7-Deaza cyclic adenosine 5'-diphosphate ribose: first example of a Ca(2+)-mobilizing partial agonist related to cyclic adenosine 5'-diphosphate ribose.

BACKGROUND

Cyclic adenosine 5'-diphosphate ribose (cADPR), a naturally occurring metabolite of nicotinamide adenine dinucleotide (NAD+), mobilizes Ca2+ from non-mitochondrial stores in a variety of mammalian and invertebrate tissues. It has been shown that cADPR activates ryanodine-sensitive Ca(2+)-release channels, working independently of inositol 1,4,5-trisphosphate (IP3) to mobilize intracellular Ca2+ stores. In some systems, cADPR has been shown to be more potent than IP3. The chemo-enzymatic synthesis of structurally modified analogues of cADPR can provide pharmacological tools for probing this new Ca(2+)-signaling pathway.

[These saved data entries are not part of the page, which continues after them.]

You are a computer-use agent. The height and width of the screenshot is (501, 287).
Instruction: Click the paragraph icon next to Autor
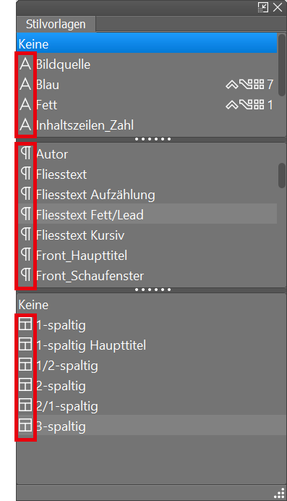coord(26,153)
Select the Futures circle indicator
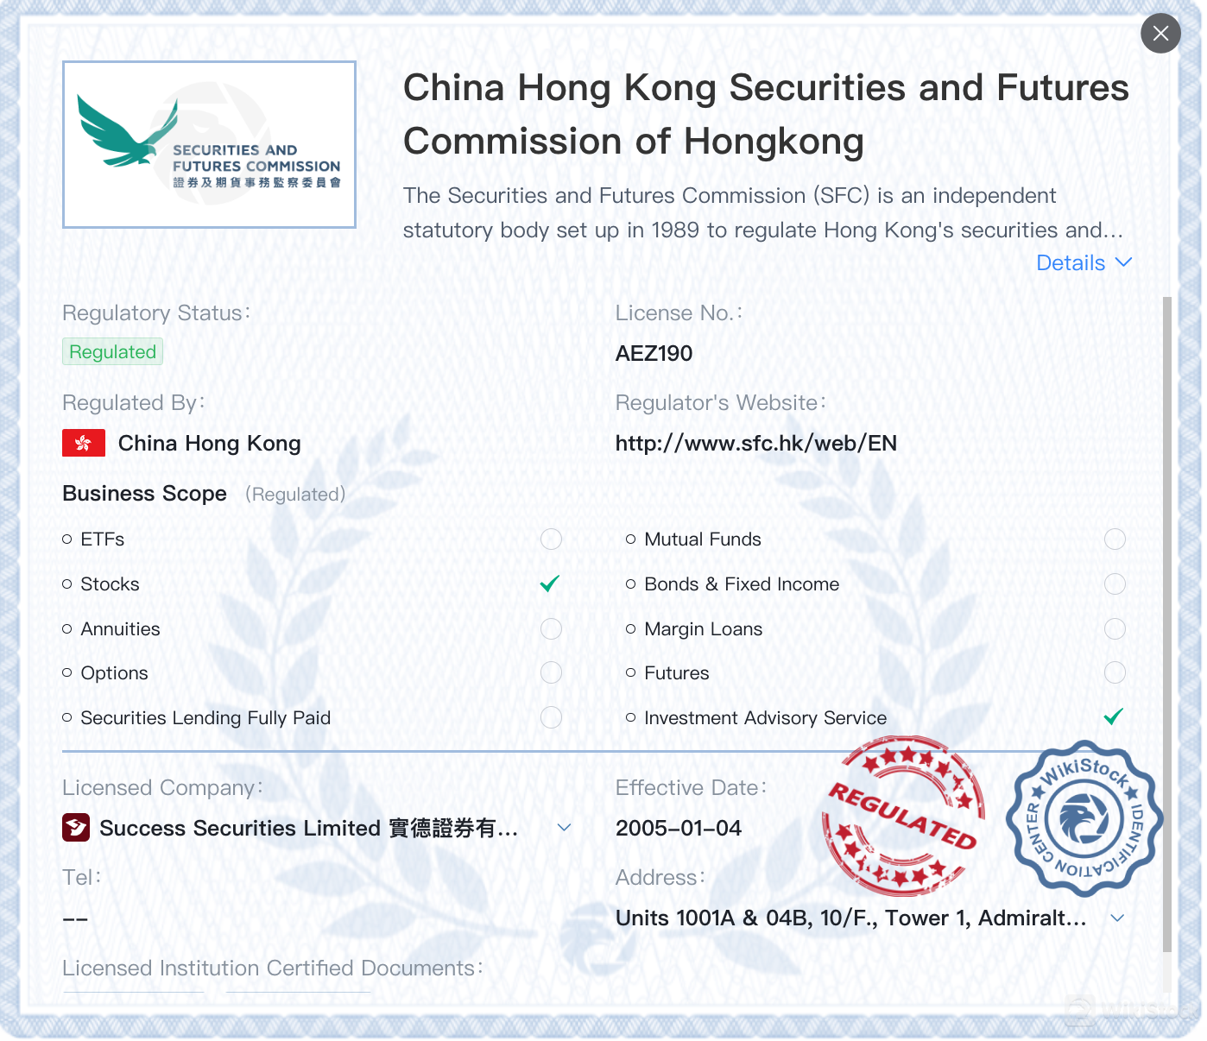The width and height of the screenshot is (1207, 1041). tap(1115, 672)
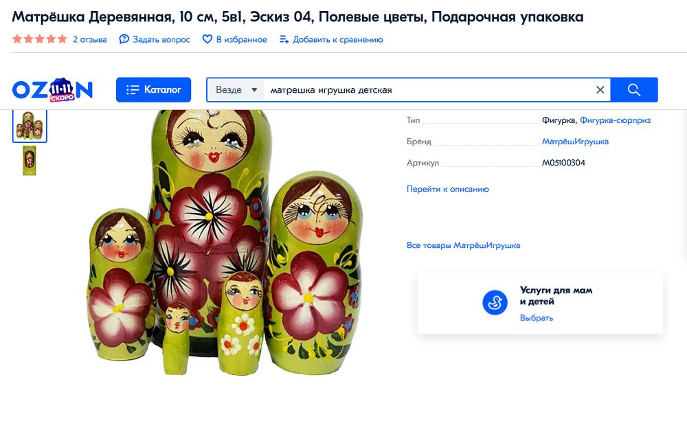Open Все товары МатрёшИгрушка
The image size is (687, 428).
click(x=464, y=245)
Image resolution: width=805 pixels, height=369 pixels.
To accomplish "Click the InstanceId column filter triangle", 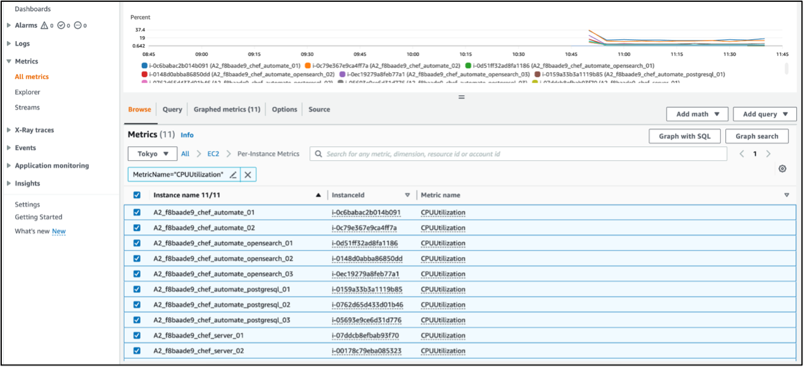I will [407, 196].
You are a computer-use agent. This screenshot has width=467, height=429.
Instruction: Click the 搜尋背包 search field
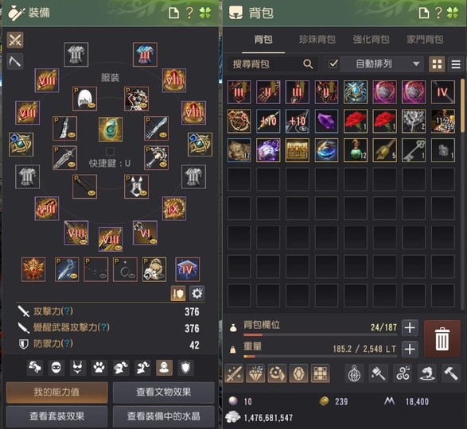(271, 64)
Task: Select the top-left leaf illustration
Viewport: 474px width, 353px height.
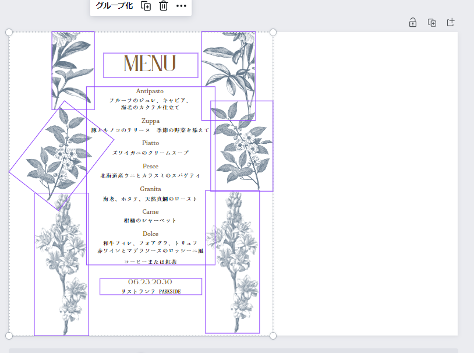Action: 72,70
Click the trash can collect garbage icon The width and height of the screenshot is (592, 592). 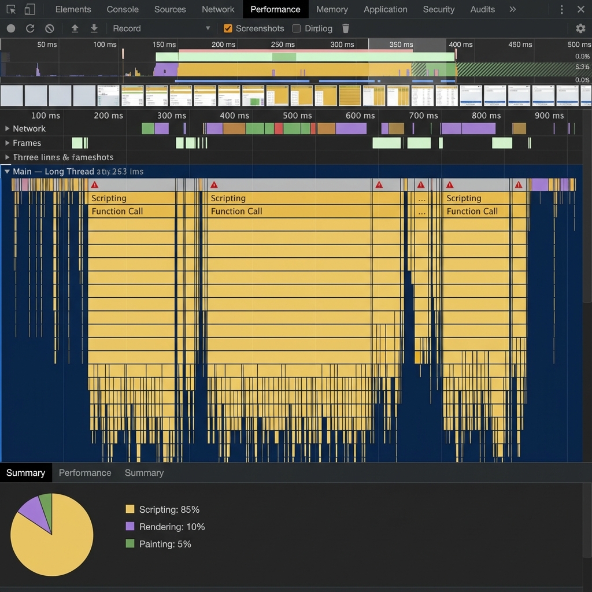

In this work, we describe the synthesis and evaluation of a structural mimic of cADPR with different Ca(2+)-releasing properties.

RESULTS

7-Deaza cyclic adenosine 5'-diphosphate ribose (7-deaza cADPR), a novel cADPR analogue modified in the purine ring, was synthesized and its ability to release Ca2+ from non-mitochondrial pools in homogenates made from sea urchin eggs was investigated. 7-Deaza cADPR was more effective in releasing Ca2+ than cADPR, but it only released approximately 66% of the Ca2+ released by a maximal concentration of cADPR. It was also more resistant to hydrolysis than cADPR. If we administered increasing concentrations of 7-deaza cADPR at the same time as a maximal concentration of cADPR, the induction of Ca2+ release by cADPR was antagonized.

CONCLUSIONS

7-Deaza cADPR has a Ca(2+)-release profile consistent with that of a partial agonist, and it is the first reported example of such a compound to act at the cADPR receptor. The imidazole ring of cADPR is clearly important in stimulating the Ca(2+)-release machinery, and the present results demonstrate that structural modification of a site other than position 8 of the purine ring can affect the efficacy of Ca2+ release. 7-Deaza cADPR represents a significant step forwards in designing modulators of the cADPR signaling pathway.